Task details: After reading the entries below, copy word for word the lines from the first through the line containing "Given: Toggle bold formatting", and stop there.

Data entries
-------

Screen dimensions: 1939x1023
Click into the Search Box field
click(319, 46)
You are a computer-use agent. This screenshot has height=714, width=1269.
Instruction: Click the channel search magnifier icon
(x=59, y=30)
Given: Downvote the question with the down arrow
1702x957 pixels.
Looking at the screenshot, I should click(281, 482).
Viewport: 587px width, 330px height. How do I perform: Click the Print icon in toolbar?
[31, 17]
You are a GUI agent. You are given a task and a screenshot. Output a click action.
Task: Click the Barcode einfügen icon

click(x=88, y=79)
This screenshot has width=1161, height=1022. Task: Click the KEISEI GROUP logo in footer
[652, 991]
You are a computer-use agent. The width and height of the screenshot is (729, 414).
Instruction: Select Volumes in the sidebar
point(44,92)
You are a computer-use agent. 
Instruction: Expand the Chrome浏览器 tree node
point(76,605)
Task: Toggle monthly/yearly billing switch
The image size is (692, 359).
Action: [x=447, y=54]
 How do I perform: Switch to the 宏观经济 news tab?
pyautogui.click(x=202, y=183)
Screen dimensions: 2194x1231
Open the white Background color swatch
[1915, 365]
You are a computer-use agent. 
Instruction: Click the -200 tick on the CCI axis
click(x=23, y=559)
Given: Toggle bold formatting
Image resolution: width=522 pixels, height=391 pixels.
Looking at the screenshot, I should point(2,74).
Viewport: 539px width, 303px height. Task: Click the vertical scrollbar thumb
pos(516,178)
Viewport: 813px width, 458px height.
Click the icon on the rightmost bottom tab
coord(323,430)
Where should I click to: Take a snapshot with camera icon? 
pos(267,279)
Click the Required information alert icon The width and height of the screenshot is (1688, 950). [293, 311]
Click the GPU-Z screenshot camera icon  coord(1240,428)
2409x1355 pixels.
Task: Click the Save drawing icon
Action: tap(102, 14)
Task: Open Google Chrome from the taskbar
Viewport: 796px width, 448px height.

-------

Answer area:
Screen dimensions: 1939x1023
Click into the Search Box field
click(319, 46)
You are a computer-use agent. This screenshot has height=714, width=1269.
Instruction: Click the channel search magnifier icon
(x=59, y=30)
Given: Downvote the question with the down arrow
1702x957 pixels.
Looking at the screenshot, I should click(281, 482).
Viewport: 587px width, 330px height. How do I perform: Click the Print icon in toolbar?
[31, 17]
You are a GUI agent. You are given a task and a screenshot. Output a click action.
Task: Click the Barcode einfügen icon

click(x=88, y=79)
This screenshot has width=1161, height=1022. Task: Click the KEISEI GROUP logo in footer
[652, 991]
You are a computer-use agent. The width and height of the screenshot is (729, 414).
Instruction: Select Volumes in the sidebar
point(44,92)
You are a computer-use agent. 
Instruction: Expand the Chrome浏览器 tree node
point(76,605)
Task: Toggle monthly/yearly billing switch
The image size is (692, 359).
Action: [x=447, y=54]
 How do I perform: Switch to the 宏观经济 news tab?
pyautogui.click(x=202, y=183)
Screen dimensions: 2194x1231
Open the white Background color swatch
[1915, 365]
You are a computer-use agent. 
Instruction: Click the -200 tick on the CCI axis
click(x=23, y=559)
Given: Toggle bold formatting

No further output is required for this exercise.